- _Entries supplied_:

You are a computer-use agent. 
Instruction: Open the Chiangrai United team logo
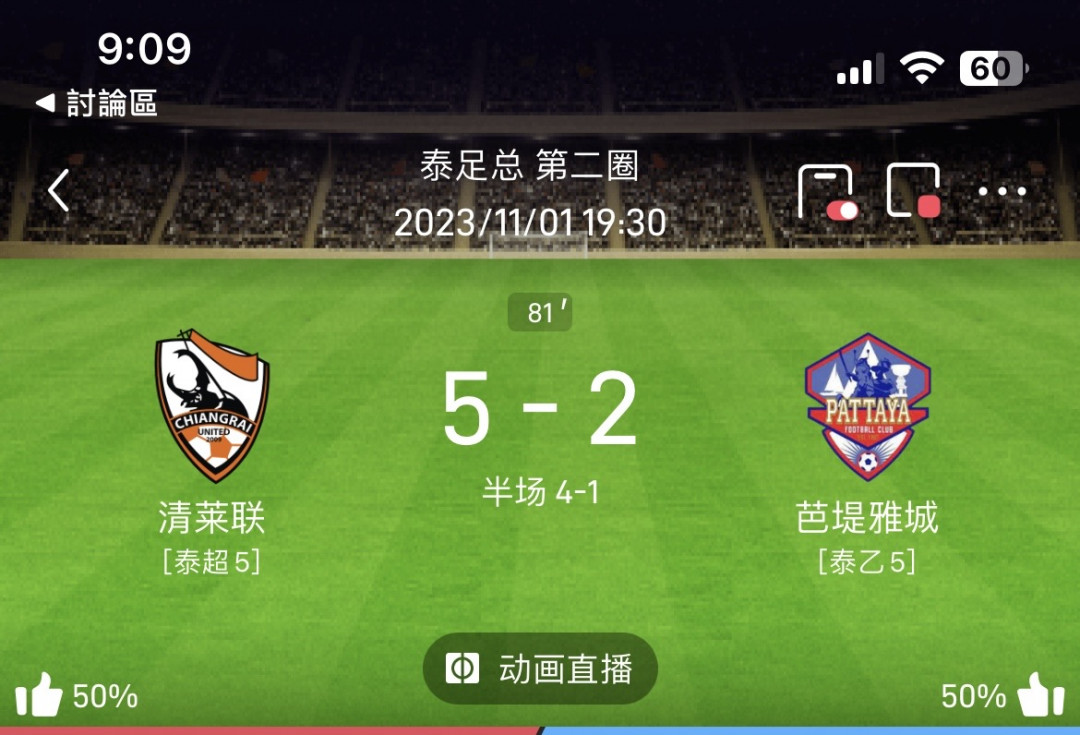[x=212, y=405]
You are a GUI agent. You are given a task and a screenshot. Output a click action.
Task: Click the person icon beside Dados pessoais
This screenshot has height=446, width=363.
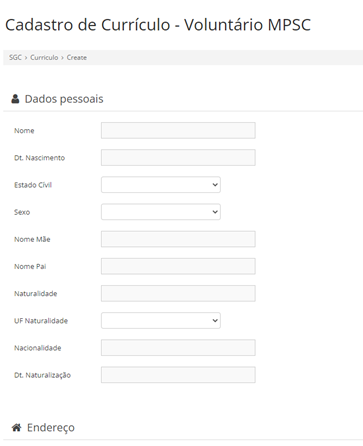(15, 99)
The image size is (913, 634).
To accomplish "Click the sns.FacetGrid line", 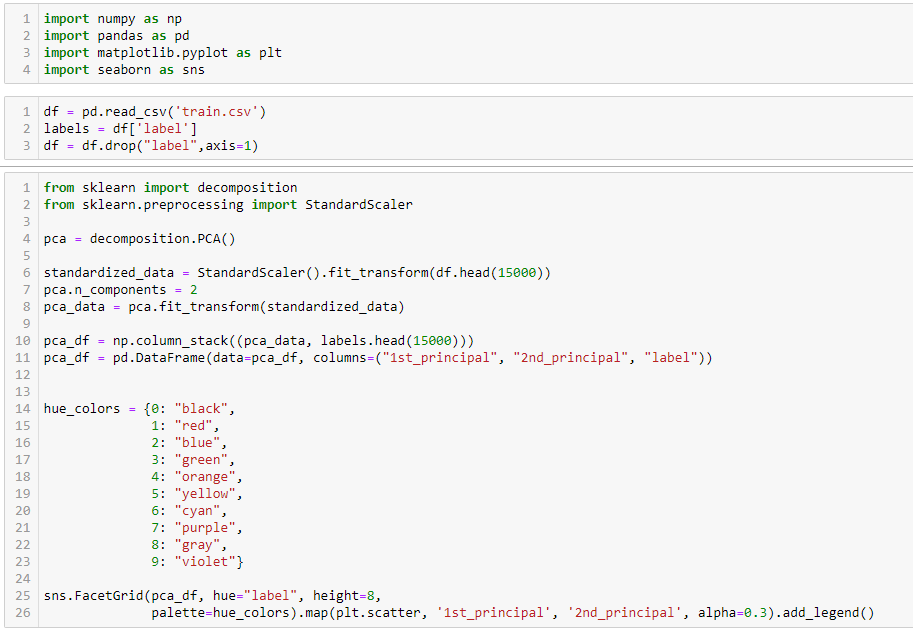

- _The task_:
Check each line above for the string "agent" and return those that contain it.

- _Task answer_:
You are a computer-use agent. 
You are a GUI agent. You are given a task and a screenshot. Output a click action.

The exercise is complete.